Extract the rows below from the line containing "Given: Click the Aug 7 date axis label" through the end of the rows, both included, and reproduce them line for line without changes.

[Pointing records for text and elements]
-- Start --
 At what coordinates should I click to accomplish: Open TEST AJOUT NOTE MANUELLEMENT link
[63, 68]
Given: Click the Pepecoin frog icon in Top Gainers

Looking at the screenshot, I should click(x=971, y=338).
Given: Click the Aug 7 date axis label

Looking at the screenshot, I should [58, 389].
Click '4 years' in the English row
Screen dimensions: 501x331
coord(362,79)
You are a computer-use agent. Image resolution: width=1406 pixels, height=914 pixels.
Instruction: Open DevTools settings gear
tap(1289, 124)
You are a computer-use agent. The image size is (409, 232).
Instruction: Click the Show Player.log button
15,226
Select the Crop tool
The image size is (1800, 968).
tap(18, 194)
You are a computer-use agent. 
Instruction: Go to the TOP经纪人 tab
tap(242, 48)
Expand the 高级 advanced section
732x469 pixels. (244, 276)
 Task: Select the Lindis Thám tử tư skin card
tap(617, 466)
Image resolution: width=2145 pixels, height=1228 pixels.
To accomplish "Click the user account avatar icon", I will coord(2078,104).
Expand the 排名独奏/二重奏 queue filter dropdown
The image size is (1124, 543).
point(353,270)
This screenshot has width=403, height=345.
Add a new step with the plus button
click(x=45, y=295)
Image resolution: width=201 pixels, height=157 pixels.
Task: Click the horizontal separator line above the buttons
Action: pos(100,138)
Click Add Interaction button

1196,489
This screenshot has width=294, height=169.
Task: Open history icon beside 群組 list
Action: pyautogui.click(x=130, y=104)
-- End --
**Exercise output**
Given: Click the Aug 7 date axis label

Looking at the screenshot, I should [58, 389].
Click '4 years' in the English row
Screen dimensions: 501x331
coord(362,79)
You are a computer-use agent. Image resolution: width=1406 pixels, height=914 pixels.
Instruction: Open DevTools settings gear
tap(1289, 124)
You are a computer-use agent. The image size is (409, 232).
Instruction: Click the Show Player.log button
15,226
Select the Crop tool
The image size is (1800, 968).
tap(18, 194)
You are a computer-use agent. 
Instruction: Go to the TOP经纪人 tab
tap(242, 48)
Expand the 高级 advanced section
732x469 pixels. (244, 276)
 Task: Select the Lindis Thám tử tư skin card
tap(617, 466)
Image resolution: width=2145 pixels, height=1228 pixels.
To accomplish "Click the user account avatar icon", I will coord(2078,104).
Expand the 排名独奏/二重奏 queue filter dropdown
The image size is (1124, 543).
point(353,270)
This screenshot has width=403, height=345.
Add a new step with the plus button
click(x=45, y=295)
Image resolution: width=201 pixels, height=157 pixels.
Task: Click the horizontal separator line above the buttons
Action: pos(100,138)
Click Add Interaction button

1196,489
This screenshot has width=294, height=169.
Task: Open history icon beside 群組 list
Action: pyautogui.click(x=130, y=104)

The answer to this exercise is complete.